L’Impératrice, jugeant notre proclamation du matin trop morne, nous engagea à en faire encore une. Séance tenante, je rédigeai le texte suivant : « Français, nous avons dit toute la vérité. Maintenant, à vous de remplir votre devoir ; qu’un même cri sorte de toutes les poitrines d’un bout de la France à l’autre. Que le peuple entier se lève frémissant pour soutenir le grand combat. Quelques-uns de nos régimens ont succombé sous le nombre, notre armée n’a pas été vaincue. Le même souffle intrépide l’anime toujours. Soutenons-la. A l’audace momentanément heureuse, opposons la ténacité qui dompte le destin, replions-nous sur nous-mêmes, et que nos envahisseurs se heurtent contre un rempart invincible de poitrines humaines. — Comme en 1792, comme à Sébastopol, que nos revers ne soient que l’école de nos victoires. Ce serait un crime de (douter un instant du salut de la patrie et surtout de n’y pas contribuer. Debout donc, debout ! Que la France, une dans les succès, se retrouve plus encore une dans les épreuves, et que Dieu bénisse nos armes ! »

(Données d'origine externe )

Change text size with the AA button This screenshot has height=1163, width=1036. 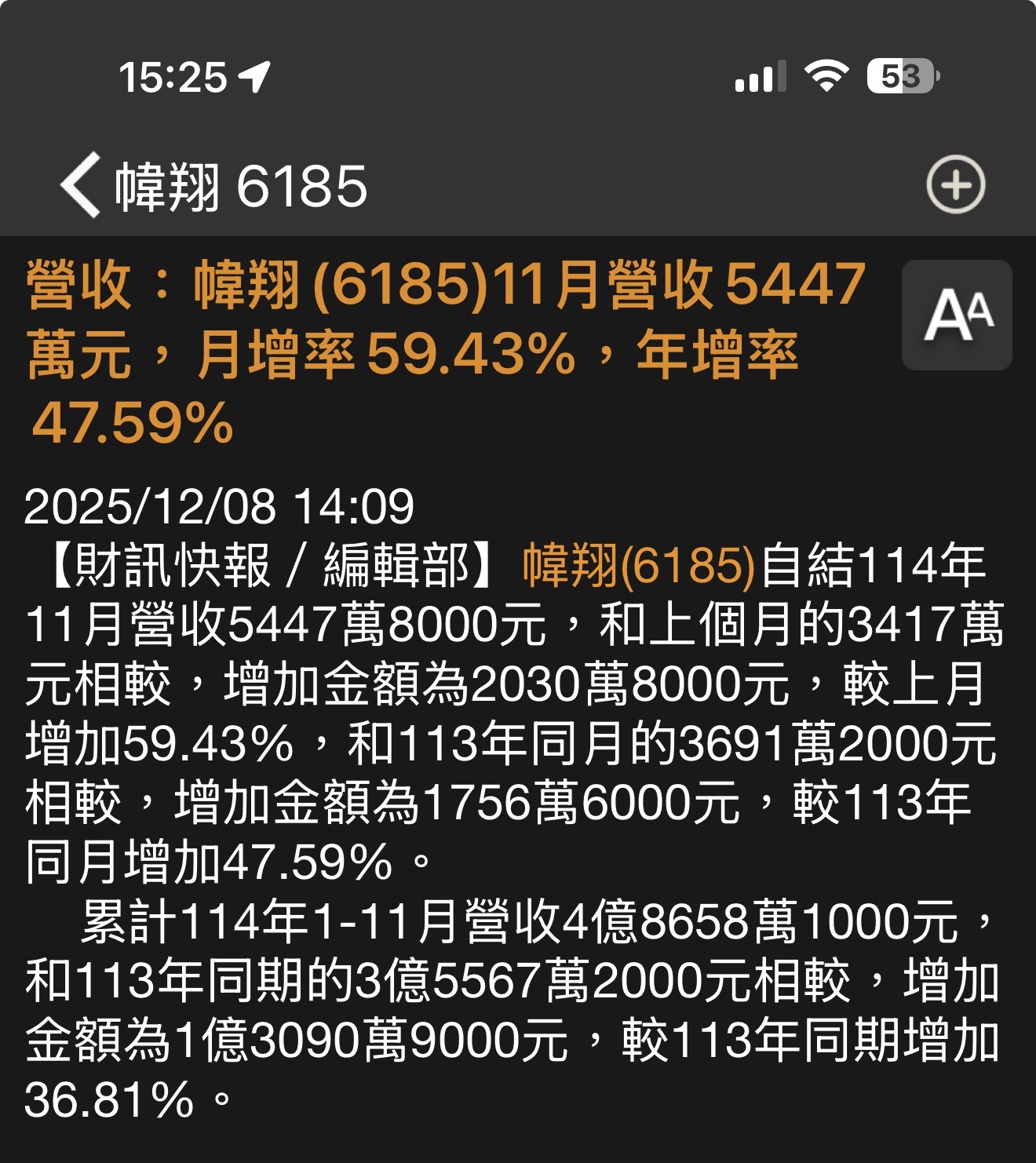(957, 315)
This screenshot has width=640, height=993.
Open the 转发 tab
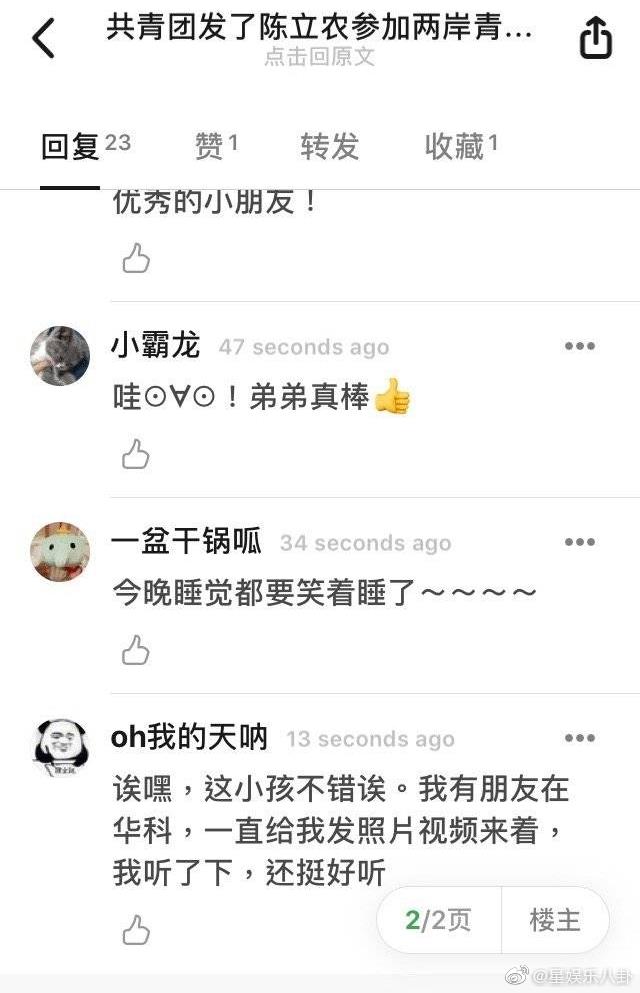pyautogui.click(x=329, y=147)
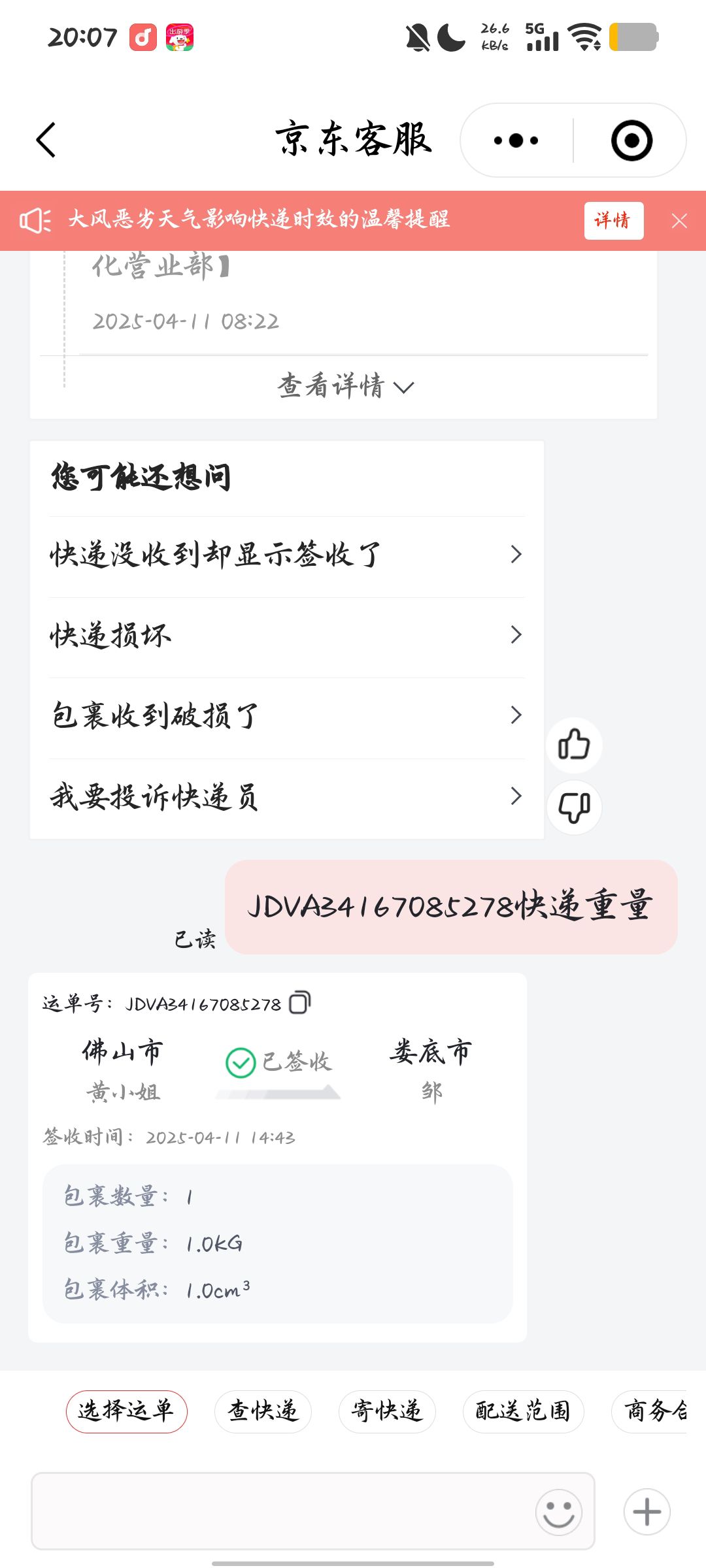Open the 快递损坏 question
The width and height of the screenshot is (706, 1568).
pyautogui.click(x=286, y=635)
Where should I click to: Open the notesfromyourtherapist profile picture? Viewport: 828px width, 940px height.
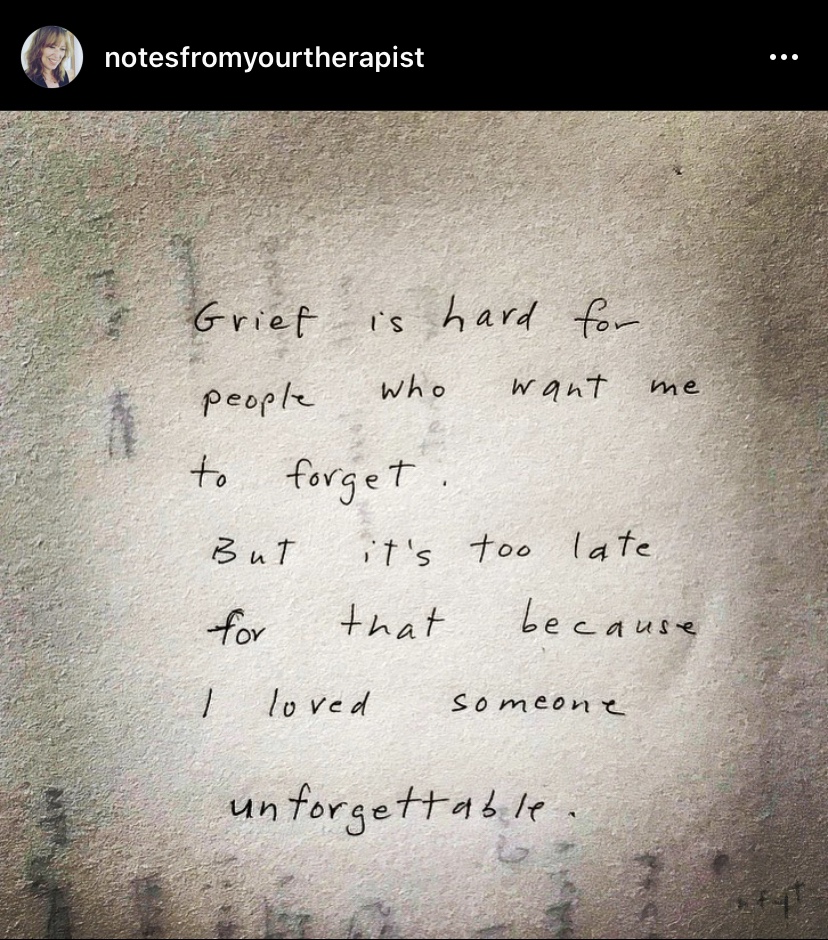point(51,56)
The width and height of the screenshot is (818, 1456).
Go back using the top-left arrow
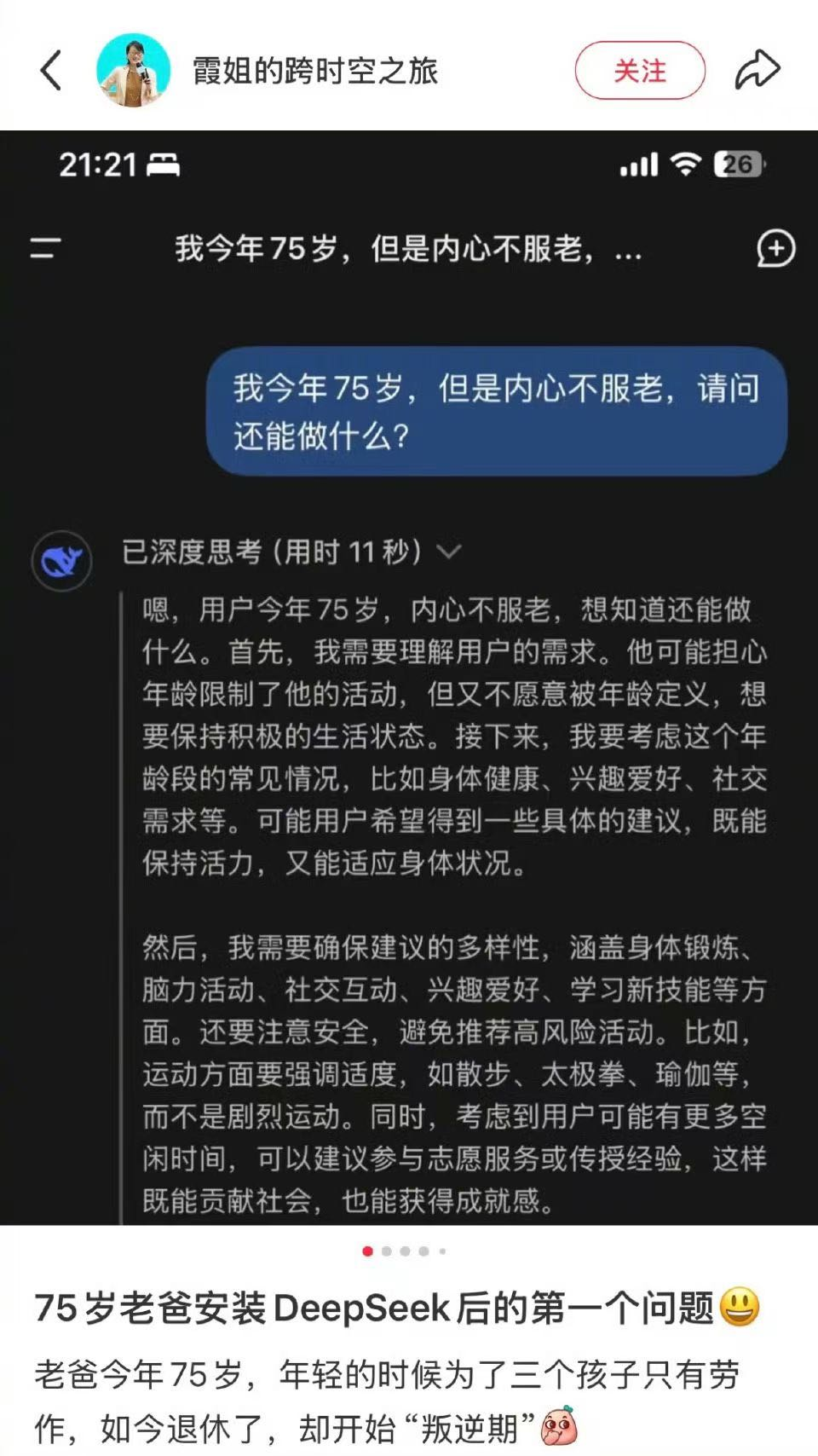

A la fin du Conseil arriva un télégramme de l’Empereur nous demandant l’effet que produirait à Paris une retraite de l’armée sur Châlons. Nous répondîmes que si cette retraite était nécessaire, le Conseil n’y ferait pas d’objections. C’est sur l’avis de Rouher surtout que cette réponse fut envoyée.


EMILE OLLIVIER.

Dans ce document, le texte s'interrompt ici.